Inclassable, au carrefour du documentaire et de la fiction, Eureka est aussi au croisement d'un western anachronique et d’une spiritualité exotique. Sur les écrans mercredi 28 mars, Eureka retrace le voyage initiatique de Sadie, une adolescente qui va renouer avec ses racines sud-amérindiennes au cœur de la jungle amazonienne.

Officier de police dans la réserve indienne de Pine Ridge du Dakota du sud, Alaina, constamment sollicitée, coupe la radio de son véhicule. Sa nièce Sadie l’attend jusqu’au bout de la nuit en compagnie de son grand-père.
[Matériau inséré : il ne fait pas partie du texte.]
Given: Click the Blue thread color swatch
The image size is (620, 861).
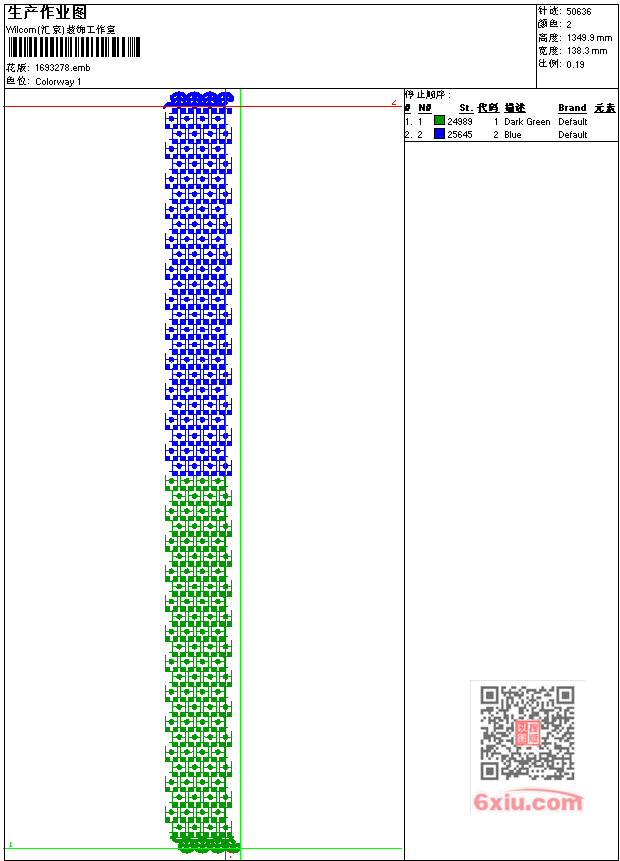Looking at the screenshot, I should tap(439, 133).
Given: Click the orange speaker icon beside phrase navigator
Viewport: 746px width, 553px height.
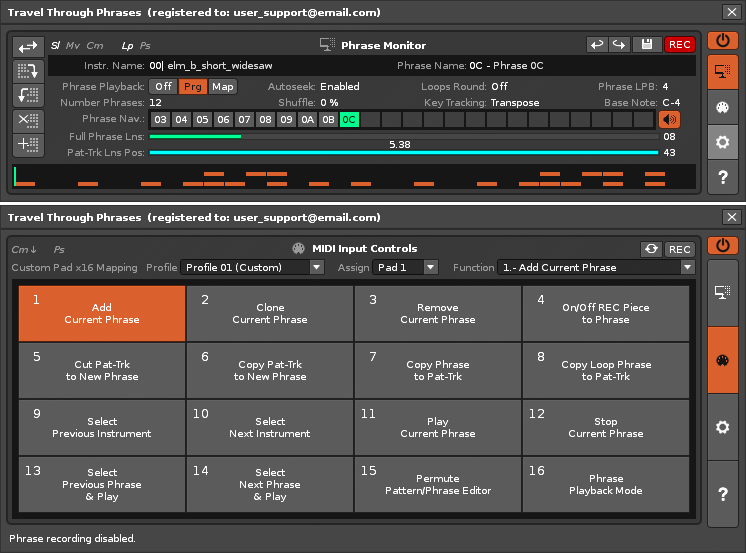Looking at the screenshot, I should click(669, 120).
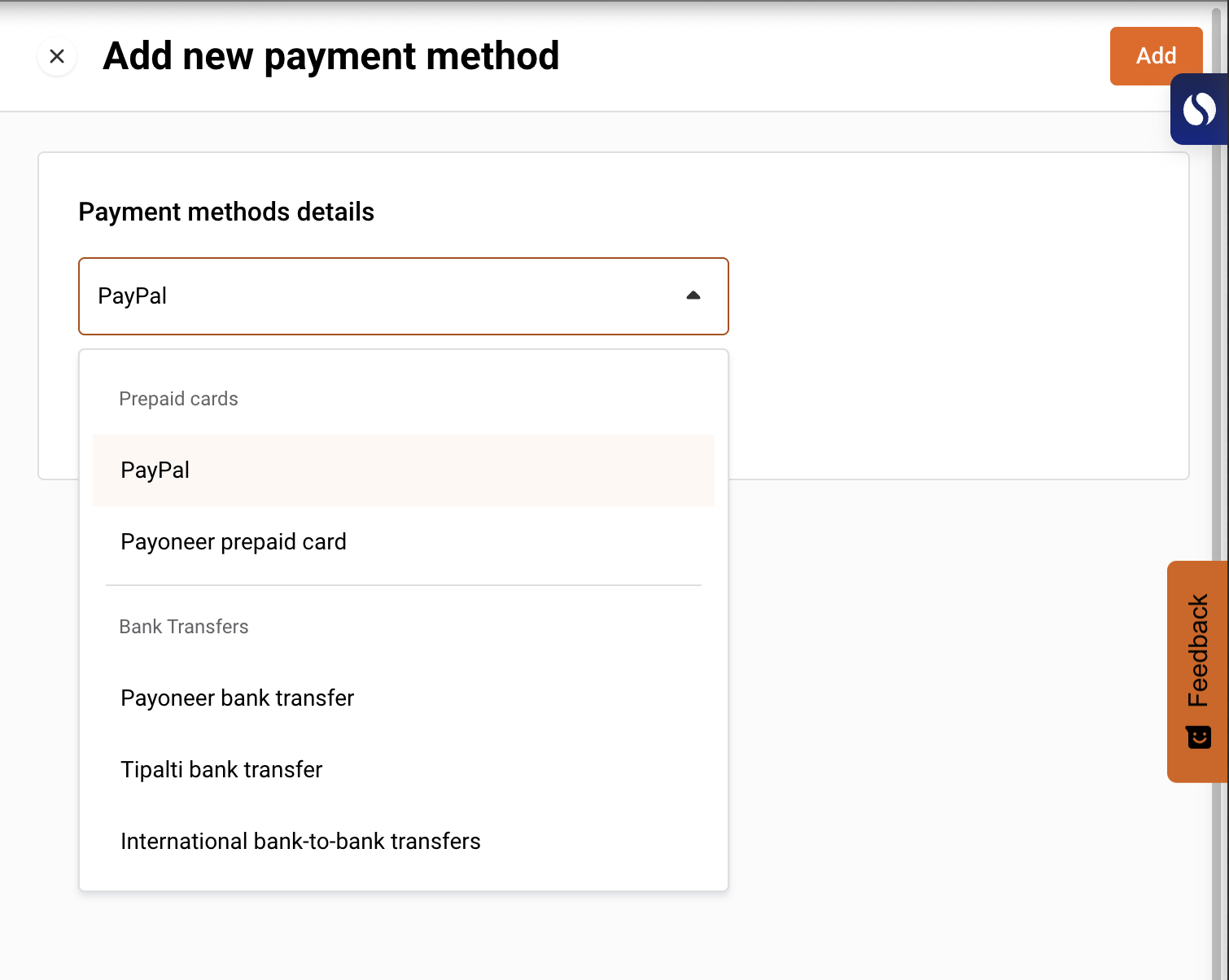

Il fait traverser à sa petite-fille l’espace et le temps jusque dans la jungle amazonienne où elle perçoit les rêves des habitants de la forêt. Elle découvre une autre facette du monde où l’esprit est en communion avec la nature.

Lisandro Alonso construit son film comme autant de tableaux qui s’interpénètrent progressivement pour n’en construire qu’un seul. D’abord chronique d’un officier de police qui décroche de ses fonctions, sa jeune nièce Sadie, dont elle a la charge, prend rapidement le dessus, pour devenir le personnage principal du film. Son grand-père va révéler à l’adolescente ses origines qui vont l’ouvrir à une autre vision du monde.

Nature spirituelle

Enfant recluse, paradoxalement enfermée dans l’immensité des plaines désertiques du Dakota du Sud, Sadie renoue avec ceux qui sont restés à "l’état sauvage", ses ancêtres que le temps n'a pas atteints. Indienne, elle ne se reconnaît pas dans le western en noir en blanc qu’elle regarde à la télévision au début du film. Insatisfaite et en quête d’origine, sans père, elle est aimée et éduquée par une tante accaparée par son travail de policière. Elle aussi est ailleurs, comme un paradoxe au regard des clichés de l’"Indien rebelle". Le grand-père de Sadie va faire voyager sa petite-fille en libérant son corps astral, pour aller à la rencontre des habitants et des esprits de la forêt, et ainsi renouer avec leurs racines.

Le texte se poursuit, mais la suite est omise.